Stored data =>

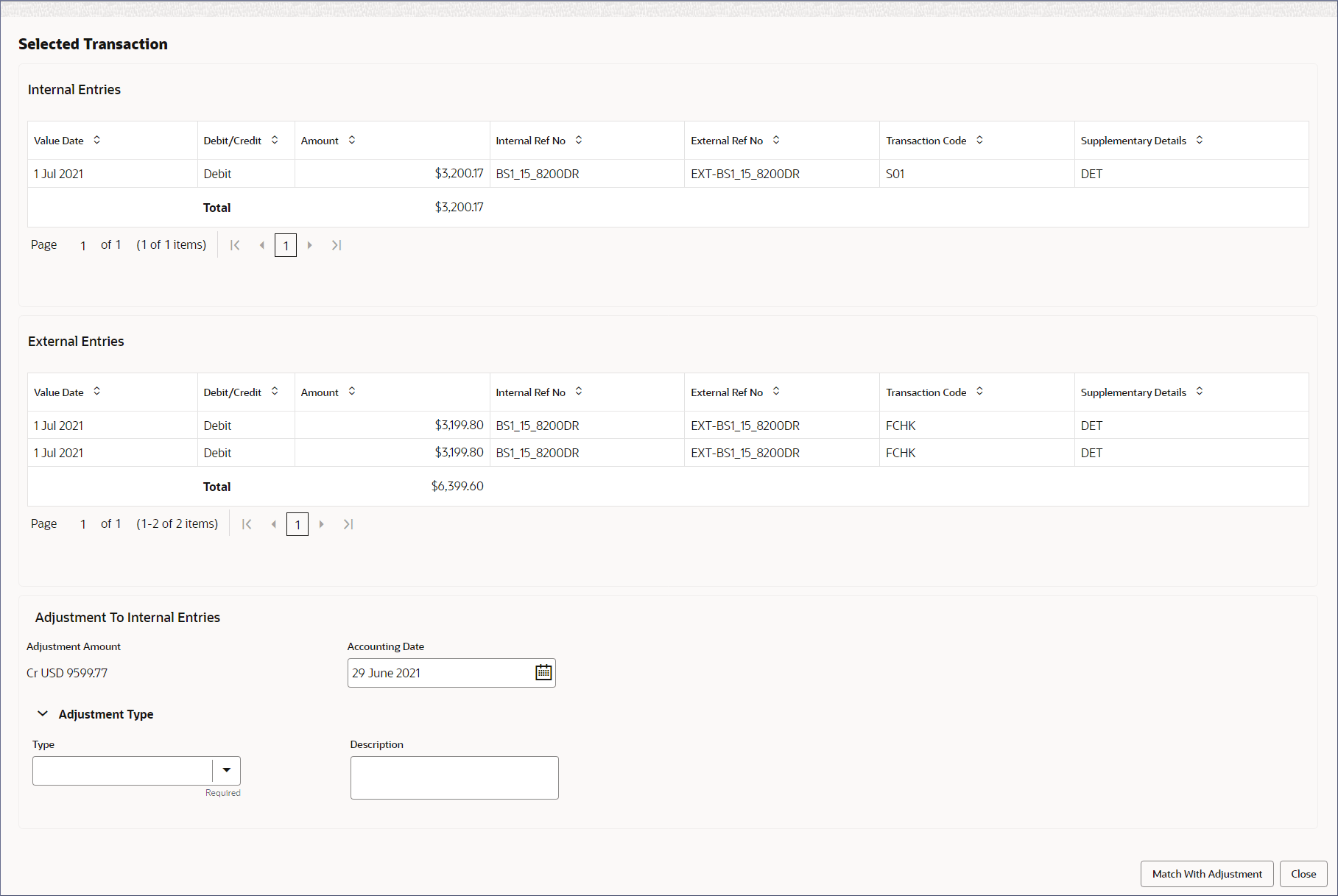Sort Internal Entries by Amount column

click(x=352, y=140)
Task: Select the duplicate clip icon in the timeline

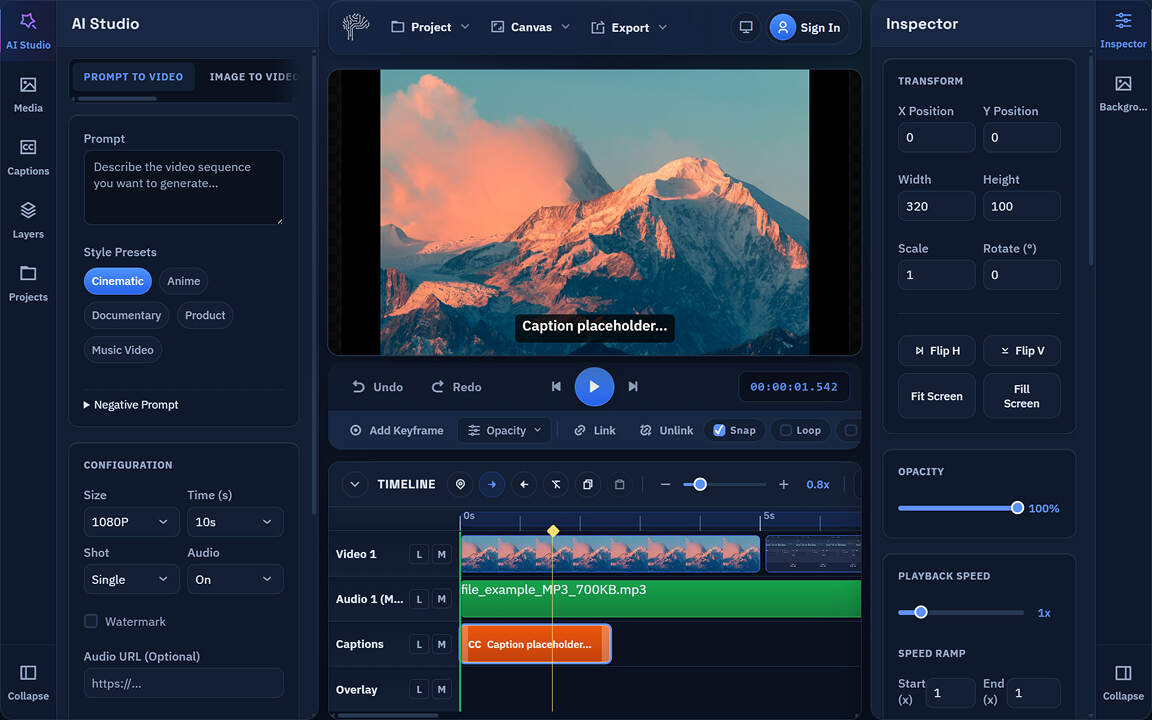Action: point(588,484)
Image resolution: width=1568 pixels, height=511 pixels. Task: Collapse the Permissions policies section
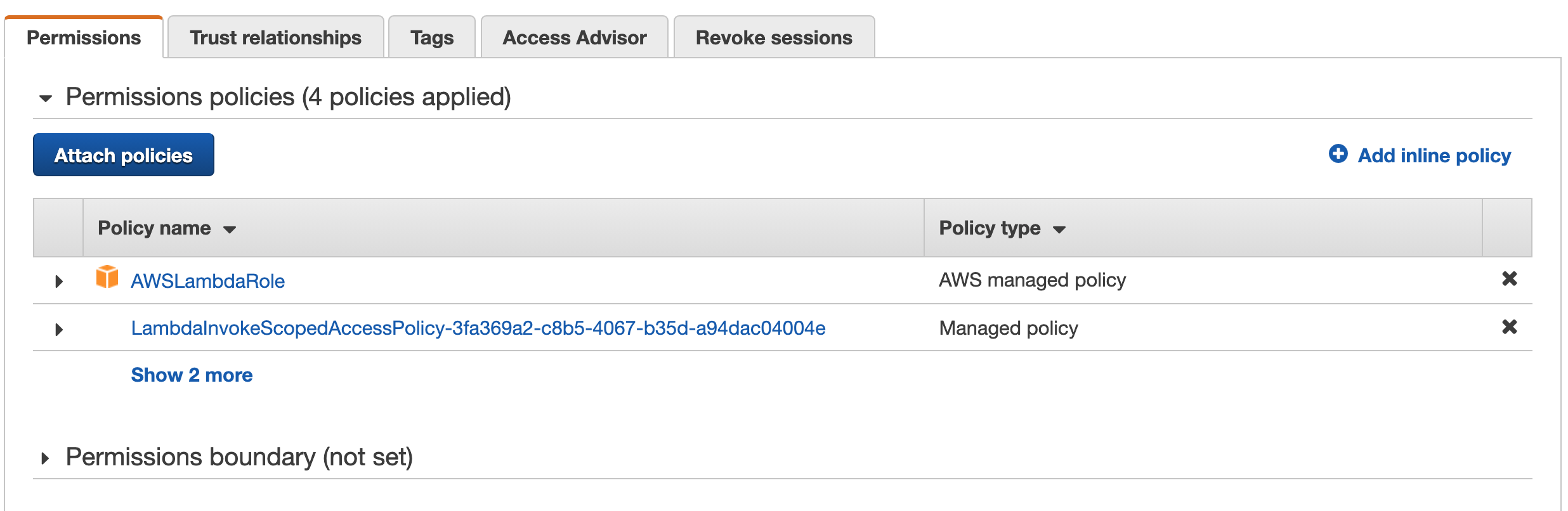[x=46, y=98]
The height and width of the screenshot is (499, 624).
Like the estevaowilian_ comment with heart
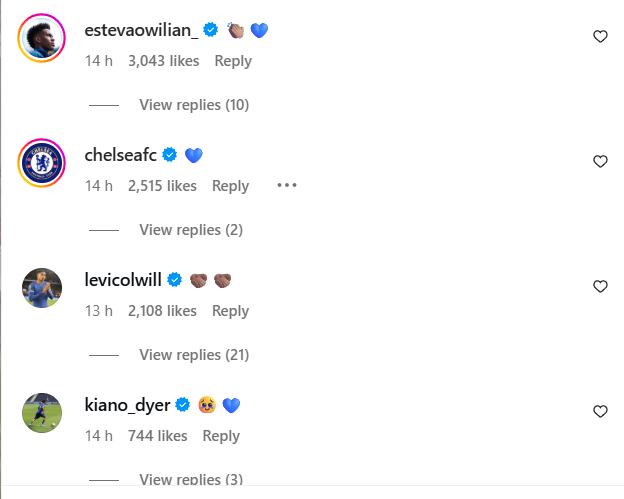[600, 37]
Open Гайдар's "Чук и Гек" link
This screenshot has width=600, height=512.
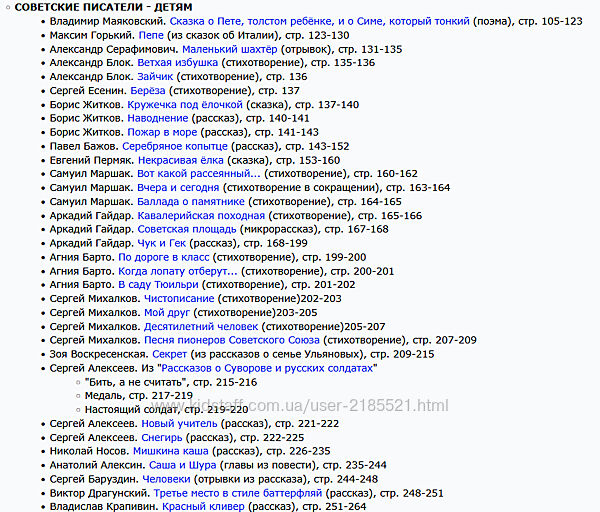point(163,243)
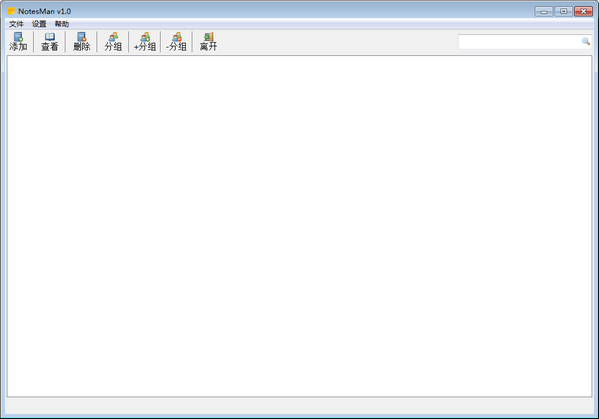Close the NotesMan window

(583, 11)
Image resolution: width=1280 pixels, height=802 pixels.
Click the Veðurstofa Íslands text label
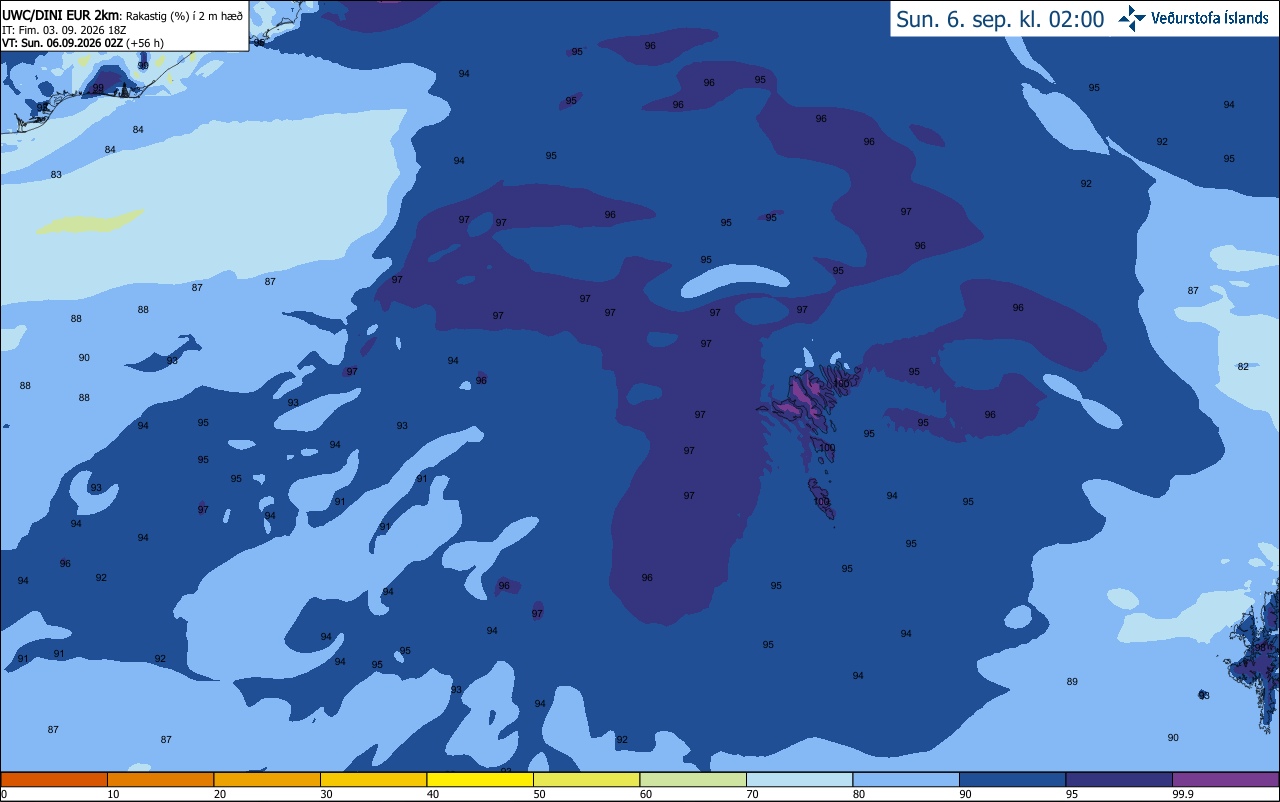1210,18
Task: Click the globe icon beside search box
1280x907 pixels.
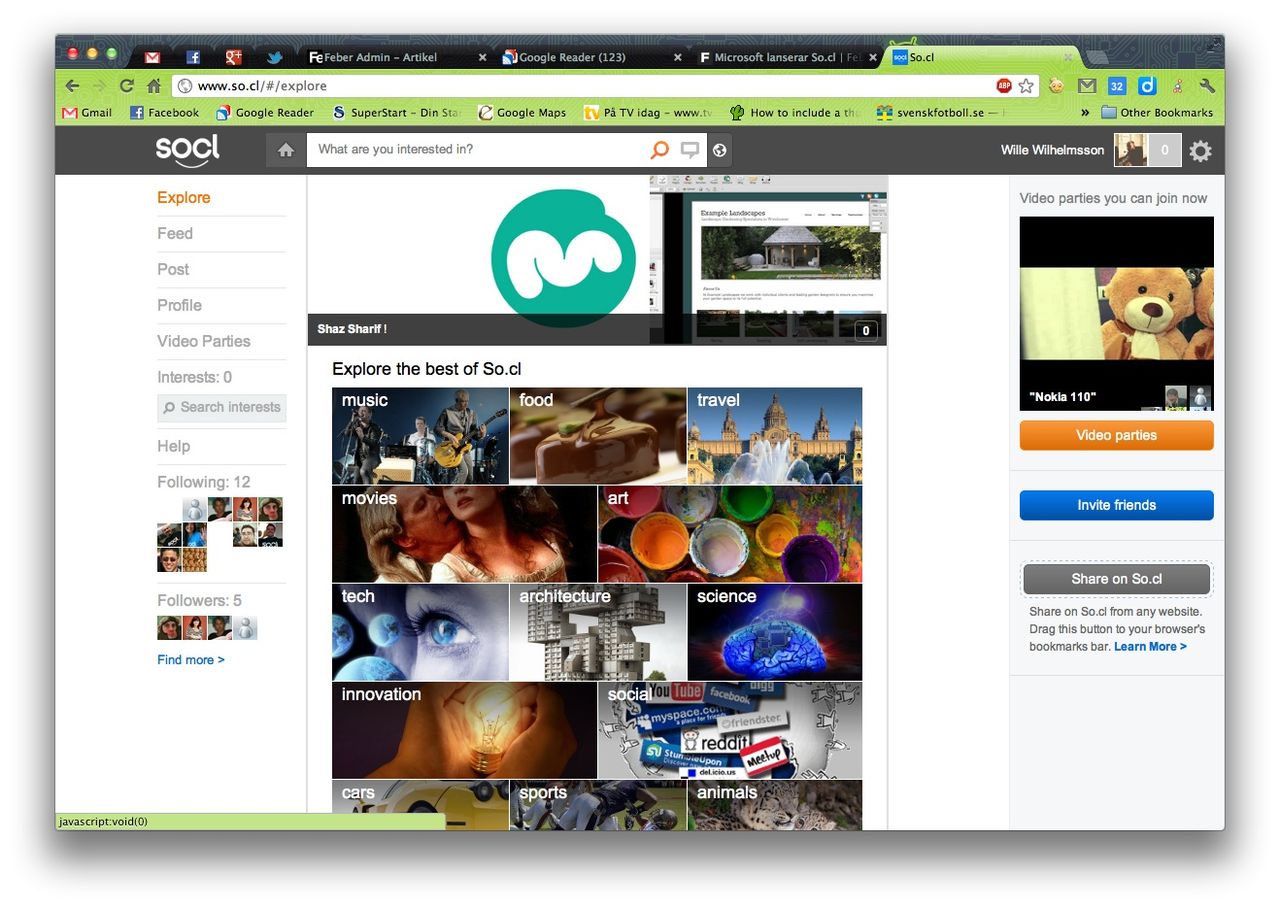Action: 719,150
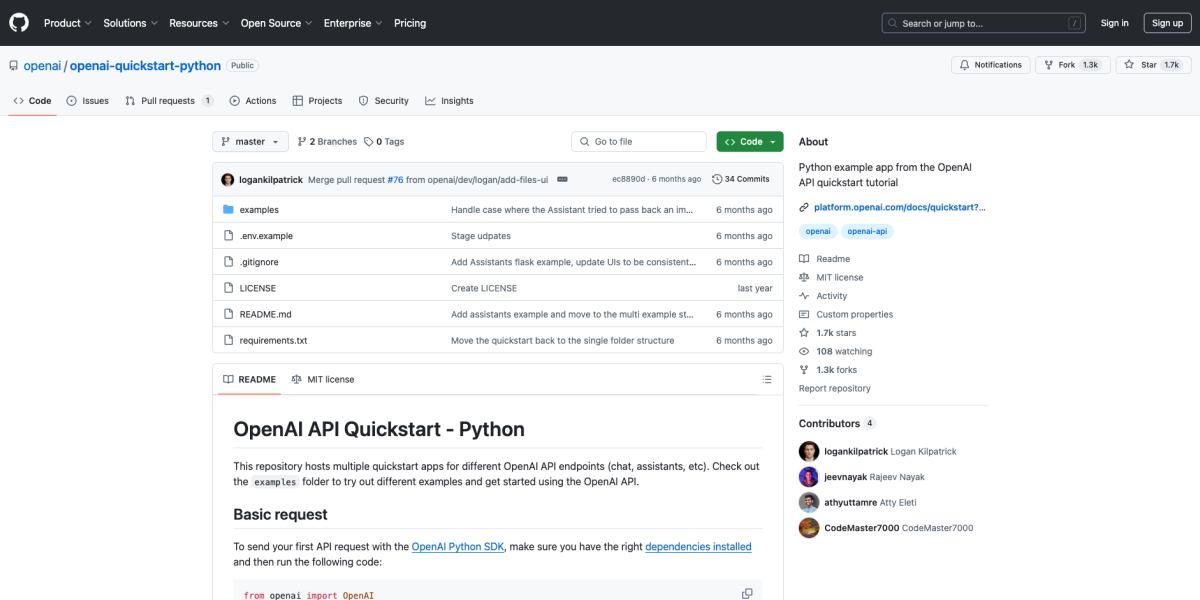
Task: Click the Sign up button
Action: click(x=1167, y=22)
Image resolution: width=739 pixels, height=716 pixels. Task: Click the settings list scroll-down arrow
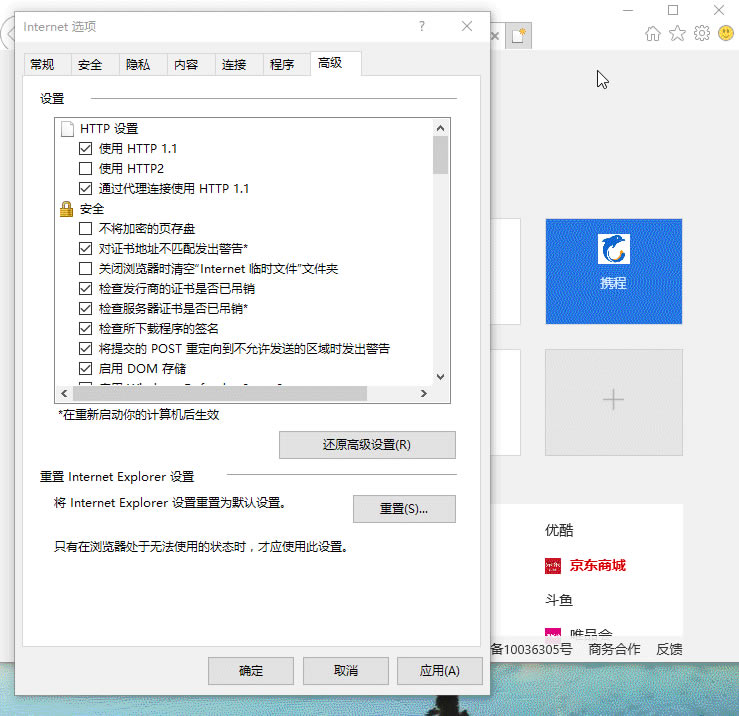click(x=440, y=377)
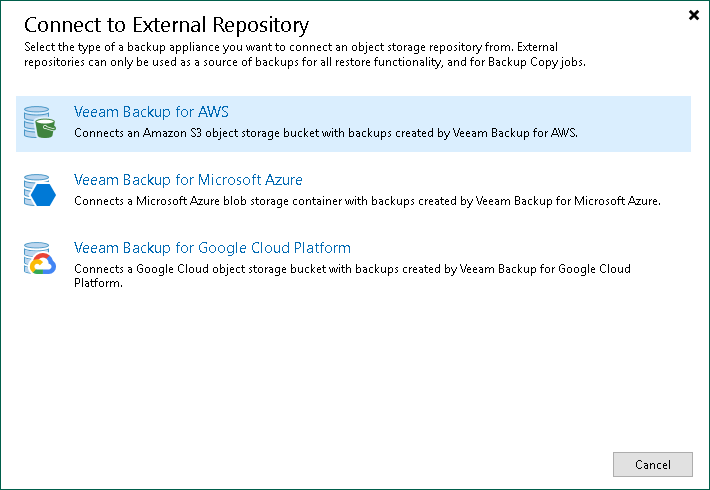
Task: Click the Microsoft Azure blob storage container description
Action: point(368,200)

The problem => Print only the lines running from the one containing "Task: Select the" to the end of the data above, exactly; include no pictures.

Exercise output =>
Task: Select the duplicate clip icon in the timeline

Action: point(588,484)
Image resolution: width=1568 pixels, height=511 pixels. Task: Collapse the Permissions policies section
[x=46, y=98]
The height and width of the screenshot is (499, 624).
Like the estevaowilian_ comment with heart
[600, 37]
Open Гайдар's "Чук и Гек" link
This screenshot has width=600, height=512.
point(163,243)
Close the NotesMan window

(583, 11)
Image resolution: width=1280 pixels, height=802 pixels.
Click the Veðurstofa Íslands text label
1210,18
Task: Click the globe icon beside search box
1280x907 pixels.
Action: 719,150
Task: Click the Sign up button
Action: click(x=1167, y=22)
Image resolution: width=739 pixels, height=716 pixels. Task: Click the settings list scroll-down arrow
click(x=440, y=377)
Task: Click the Microsoft Azure blob storage container description
Action: point(368,200)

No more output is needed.